“Judenrepublik” und “Samenkanonen”: Landtag hebt Immunität von NPD-Fraktionschef Pastörs auf

Der Landtag in Mecklenburg-Vorpommern hat die Immunität des NPD-Fraktionschefs Udo Pastörs aufgehoben. Damit kann die Staatsanwaltschaft Saarbrücken ein Strafverfahren gegen den Neonazi aufnehmen. Für die Aufhebung stimmten nach NDR-Angaben SPD, CDU, Linke und FDP. Pastörs soll wegen Volksverhetzung angeklagt werden. Er hatte im Februar 2009 auf dem Aschermittwochs-Treffen der NPD im Saarland gegen Juden und Türken gehetzt. Dabei hatte er unter anderem den Begriff „Judenrepublik“ gebraucht.

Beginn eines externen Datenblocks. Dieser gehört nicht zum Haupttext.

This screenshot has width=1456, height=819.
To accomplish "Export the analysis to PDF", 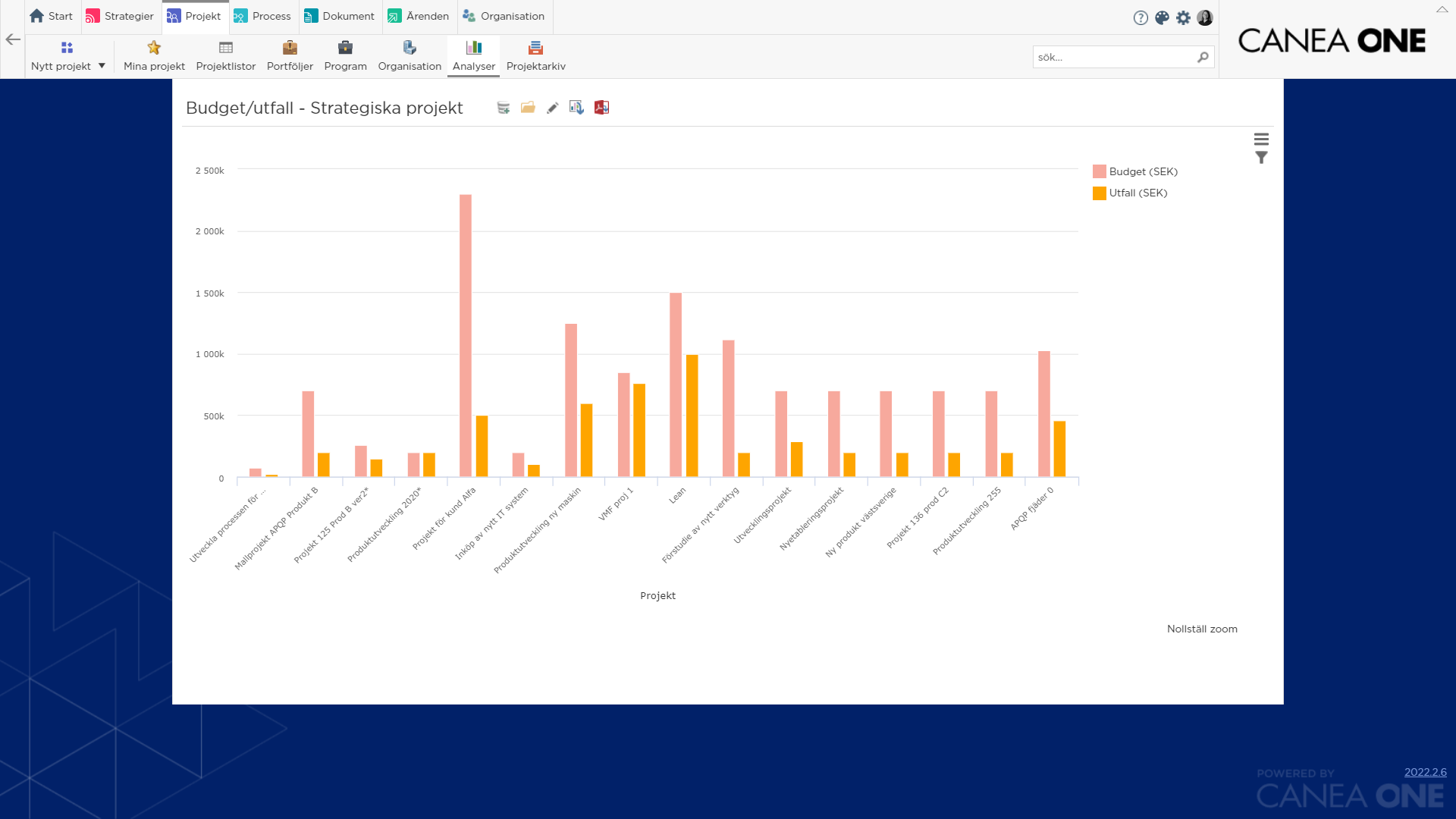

Der Abstimmung im Landtag war laut NDR keine Debatte vorausgegangen. Zuvor hatte sich aber der Rechtsausschuss des Parlamentes mit der Sache befasst und vor zwei Wochen die Aufhebung der Immunität empfohlen. „Wer volksverhetzende Reden führt und zum Hass aufstachelt, muss sich den Konsequenzen stellen“, sagte damals die rechtspolitische Sprecherin der Linken-Fraktion, Barbara Borchardt. Ob es zu einem Prozess kommen werde, sei allerdings noch unklar. Nach früheren Angaben der Staatsanwaltschaft sei auch ein Strafbefehl gegen Pastörs denkbar.

Niedersachsens Verfassungsschutzchef Heiß bezeichnete die rund 60 Minuten lange Rede von Pastörs als “menschenverachtende, gewalttätige und bösartige Propaganda”. Selbst erfahrene Verfassungsschützer seien von der Brutalität der Worte überrascht gewesen.